▸ Set problem:
Revise the records below by replacing "Viewport" with "Window" and keeping everything else unchanged. Leave the pictures out of your answer.

▸ Rows:
###
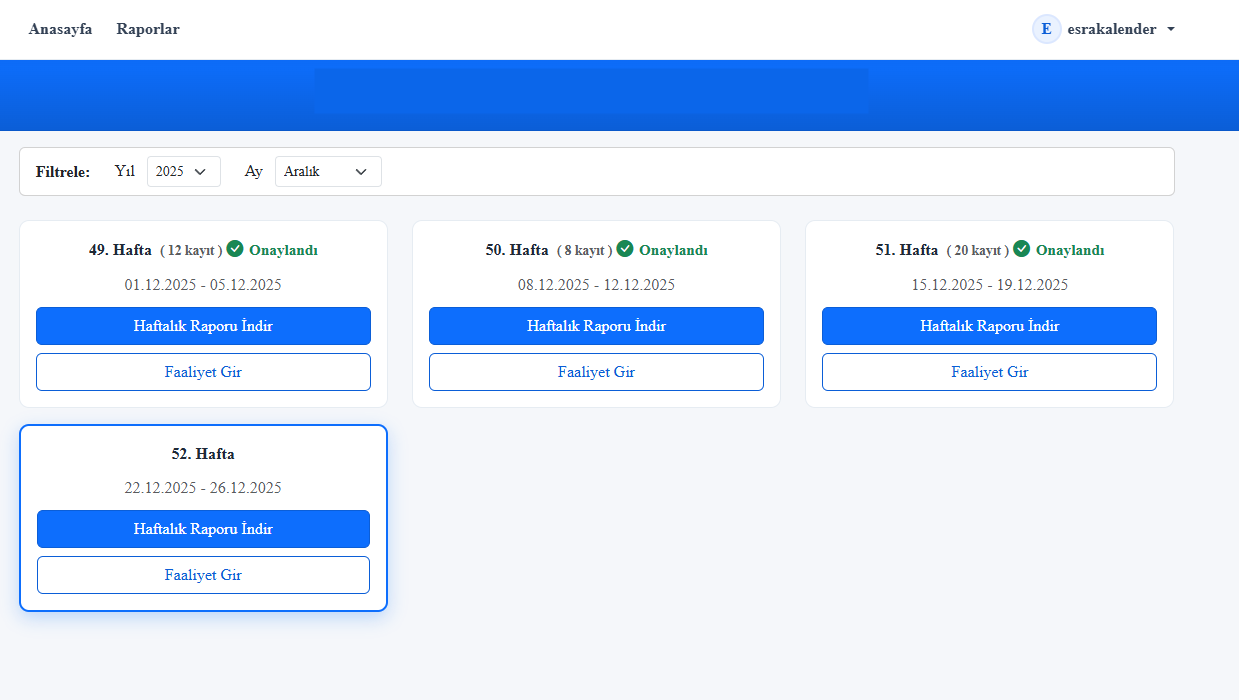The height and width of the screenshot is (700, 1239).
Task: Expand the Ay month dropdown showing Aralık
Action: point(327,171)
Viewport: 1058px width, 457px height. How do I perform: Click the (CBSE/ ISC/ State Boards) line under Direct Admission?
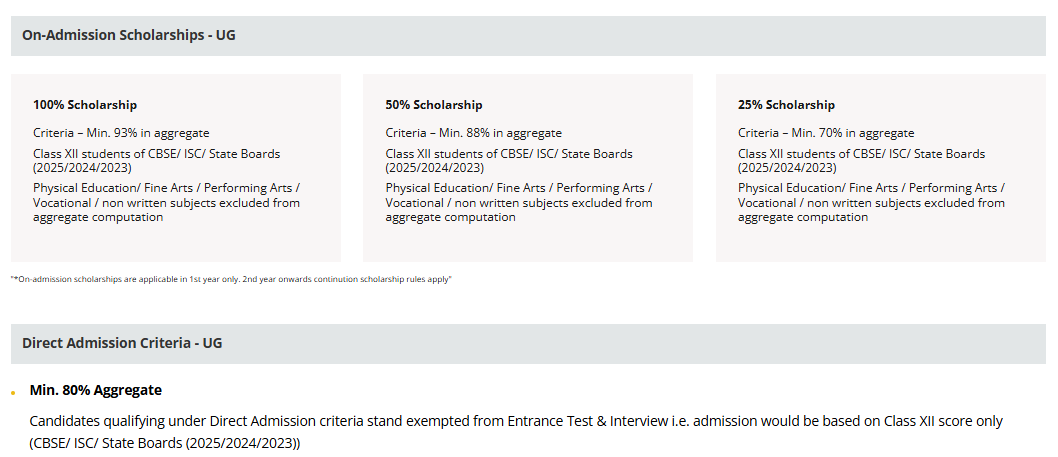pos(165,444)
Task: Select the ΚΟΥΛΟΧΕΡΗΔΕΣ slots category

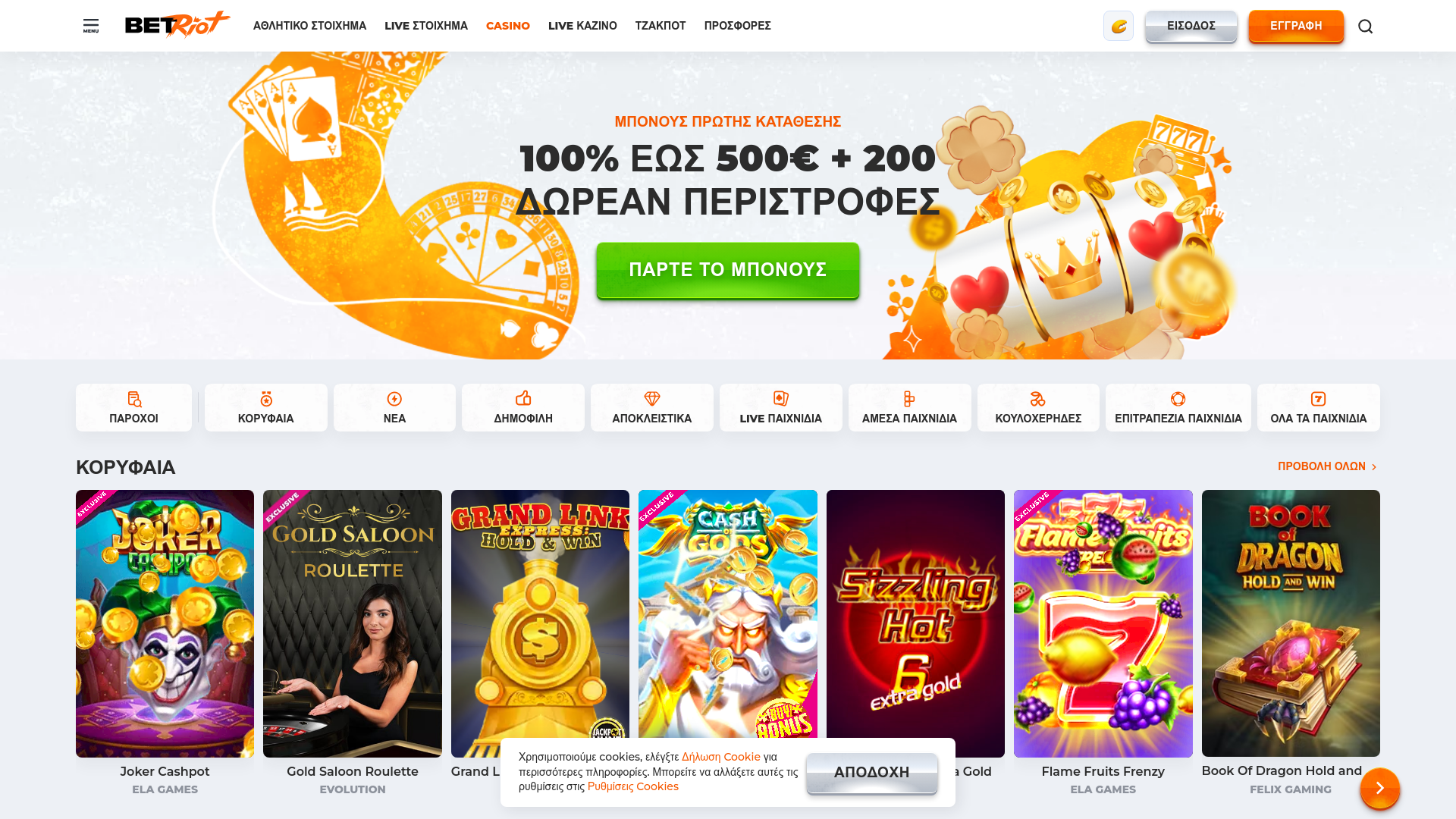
###
▸ Full solution:
The height and width of the screenshot is (700, 1239).
Task: Expand the Ay month dropdown showing Aralık
Action: point(327,171)
Window: 1058px width, 457px height. How do I perform: Click the (CBSE/ ISC/ State Boards) line under Direct Admission?
pos(165,444)
Task: Select the ΚΟΥΛΟΧΕΡΗΔΕΣ slots category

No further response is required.